After the war, the Russians built the Ruotsinsalmi sea fortress off the mouth of the river Kymijoki, as well as the Kyminkartano land fortress. This meant that there was a significant sea fortress on both sides of the border. However, when the Finnish War broke out in 1808 Svartholma was poorly equipped and its shoreline defences were incomplete. Its armaments were weak, as only a third of the required number of guns were in place and most of its small arms were not in working order. Food supplies were deficient and the fortress' well was poorly managed. The sick bay was very small and also poorly run. As more reinforcements were transferred to the fortress, the total number of men climbed to around 700. Women and children who resided in the fortress were sent away.  
The Russians crossed the border only a week after the outbreak of the war and conquered Loviisa without a fight. They began to prepare the siege of Svartholma. Fearing large losses, the Russians abandoned a direct attack over the ice. Approximately 3,000 Russians besieged the fortress and attempted to starve the garrison into submission. The besiegers focussed on negotiations and psychological warfare rather than military action. For instance, they made tempting offers to the officers defending the fortress.

The Russians fired their guns only occasionally. The resulting damage was minor, including only a few broken windows and a fallen chimney. This proved decisive, however, as the buildings could no longer be kept warm and the winter was freezing. The defenders' situation was made worse by the fact that the guns in the fortress did not fit the embrasures properly, making it impossible to counter the Russians' gunfire. The willingness to defend the castle quickly evaporated as provisions and drinking water became scarce, medication ran out and an increasing number of men fell ill. As the officers' will to fight declined, Sergeant Major Edlin initiated a mutiny to usurp the officers who were planning to surrender. The mutiny was suppressed and Edlin was sentenced to death, but was pardoned later.

The Russian Era and the Destruction of the Fortress

Sergeant Major Edlin's fears were well founded: to the great surprise of the Russians, Svartholma surrendered after a few weeks' siege. The defenders of the fortress marched out to the beating of drums and surrendered their guns to the Russians. Neither officers nor men were taken prisoner – all were sent home. Some officers soon entered service with the Russians. A few weeks later, Viapori also surrendered to the Russians.

The Finnish War ended with the Treaty of Hamina in 1809 and Finland became part of the Russian Empire. Svartholma lost its significance as a border fortress and was used as a prison and work colony. Before the Crimean War, in the 1850s, Russia began to plan fortifications at Svartholma. The fortress could not, however, be made fit for defensive purposes and the decision was made to abandon it.

A British-French naval fleet sailed into the Gulf of Finland in March 1855 and anchored at Svartholma in July.
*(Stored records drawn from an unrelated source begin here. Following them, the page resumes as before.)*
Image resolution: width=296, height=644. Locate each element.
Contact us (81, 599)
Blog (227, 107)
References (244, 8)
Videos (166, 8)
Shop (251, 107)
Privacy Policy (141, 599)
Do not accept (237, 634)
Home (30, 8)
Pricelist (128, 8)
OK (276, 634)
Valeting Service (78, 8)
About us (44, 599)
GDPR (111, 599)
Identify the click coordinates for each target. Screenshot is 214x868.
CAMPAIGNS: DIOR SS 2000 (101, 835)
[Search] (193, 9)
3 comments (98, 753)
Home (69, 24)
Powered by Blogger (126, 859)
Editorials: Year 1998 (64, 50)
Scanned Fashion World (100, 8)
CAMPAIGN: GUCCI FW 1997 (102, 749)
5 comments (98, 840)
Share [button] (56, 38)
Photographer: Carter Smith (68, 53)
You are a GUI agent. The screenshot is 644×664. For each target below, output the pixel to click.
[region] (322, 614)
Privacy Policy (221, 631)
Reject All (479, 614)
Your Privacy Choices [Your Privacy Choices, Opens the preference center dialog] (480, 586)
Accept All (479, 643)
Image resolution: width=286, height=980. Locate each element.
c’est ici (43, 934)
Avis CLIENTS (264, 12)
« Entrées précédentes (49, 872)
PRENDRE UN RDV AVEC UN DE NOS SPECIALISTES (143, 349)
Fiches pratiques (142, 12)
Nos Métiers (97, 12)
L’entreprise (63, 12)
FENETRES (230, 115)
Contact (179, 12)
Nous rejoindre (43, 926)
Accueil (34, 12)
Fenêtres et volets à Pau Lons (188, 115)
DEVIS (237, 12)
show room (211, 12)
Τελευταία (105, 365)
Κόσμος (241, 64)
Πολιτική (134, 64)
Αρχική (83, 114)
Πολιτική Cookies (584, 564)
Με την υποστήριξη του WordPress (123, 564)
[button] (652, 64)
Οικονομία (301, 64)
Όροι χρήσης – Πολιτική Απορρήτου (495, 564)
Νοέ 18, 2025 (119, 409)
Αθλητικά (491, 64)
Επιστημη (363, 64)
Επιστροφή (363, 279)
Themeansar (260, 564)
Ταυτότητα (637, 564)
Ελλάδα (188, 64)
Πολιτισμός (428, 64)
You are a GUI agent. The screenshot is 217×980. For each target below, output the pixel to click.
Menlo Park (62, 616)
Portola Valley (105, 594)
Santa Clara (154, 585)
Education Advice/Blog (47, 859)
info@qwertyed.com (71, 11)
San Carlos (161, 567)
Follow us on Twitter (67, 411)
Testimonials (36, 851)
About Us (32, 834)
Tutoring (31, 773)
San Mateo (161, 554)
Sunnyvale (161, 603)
On the following day, the British blew up the fortress. Time stood still on the small fortress island of Svartholma. By a twist of fate, a fire broke out in Loviisa the next day and destroyed the town. This had a major influence on the fate of the fortress. Demand for building materials was soon high and the townspeople were given permission to use the destroyed fortress for this purpose. The fortress was rapidly dismantled, stone by stone and brick by brick. The island gradually became a town pasture.


Svartholma was still a fairly young ruin when it was protected as an antiquity in 1883, alongside other ruined castles and fortresses. In 1937, the city of Loviisa began to clear the island by repairing the walls of the fortress.

In 1962, the systematic excavation and restoration of the Svartholma fortress began. As early as in 1963–1964, the ruins of the buildings on the western and eastern sides of the main fortress' inner courtyard were revealed. Excavation of the ruins continued until the early 1970s, and restoration work until the 1990s. The cobbles on the main castle yard were restored to form an impressive sight for visitors today. In 1993, the National Board of Antiquities's antiquities management unit performed further clearing work on the fortress. Today, Metsähallitus Parks & Wildlife Finland administers the site and the City of Loviisa is in charge of managing it.